Look Up and Live

This sermon was preached at Glenwood & Canoe Ridge Lutheran Churches, Decorah, Iowa, on March 11, 2018. It’s based on John 3:14-21, Psalm 107, and Numbers 21:4-9. If you’d prefer to listen to it, find it at https://soundcloud.com/stacey-nalean-carlson/.

For God so loved the world that he gave his only Son, so that everyone who believes in him may not perish but may have eternal life.

John 3:16 may be the most well known Bible verse of all time, the gospel in a nut shell. It declares the salvation God gives to the world through Jesus, but it doesn’t necessarily indicate exactly what that salvation looks like. Nor does it clarify exactly from what it is that this world needs to be saved.

Is the answer as simple as sin? Evil deeds? Disbelief?

Could it be argued that God saves us from fear? From brokenness? From despair?

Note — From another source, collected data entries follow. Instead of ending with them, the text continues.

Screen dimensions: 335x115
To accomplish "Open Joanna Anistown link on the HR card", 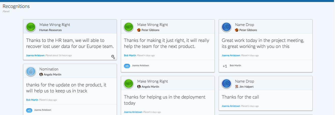I will point(35,56).
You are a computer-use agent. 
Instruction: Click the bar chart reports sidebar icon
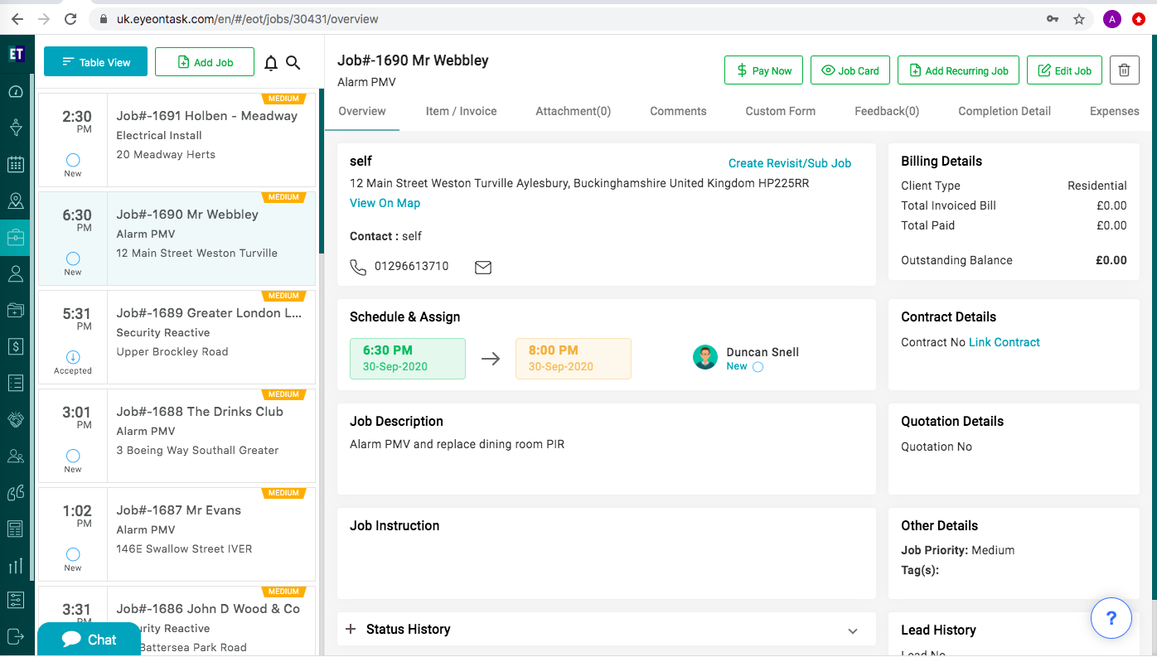pyautogui.click(x=15, y=566)
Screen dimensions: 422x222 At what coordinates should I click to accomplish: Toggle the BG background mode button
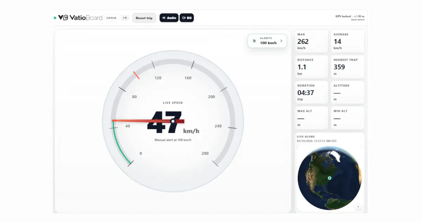click(x=187, y=18)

Our gospel reading for this day is paired with a Hebrew Bible story, an Old Testament story, that definitely points to salvation as rescue from sin and death. But it’s also partnered with Psalm 107, in which the psalmist offers up a variety of situations in which we need God…AND a multitude of ways in which God’s steadfast love redeems us, saves us.

The appointed verses from the Psalm for this day fit well with the Old Testament reading and with the notion of needing to be saved from our sin.

Some were sick through their sinful ways, and because of their iniquities endured affliction; they loathed any kind of food, and they drew near to the gates of death (Psalm 107:17-18).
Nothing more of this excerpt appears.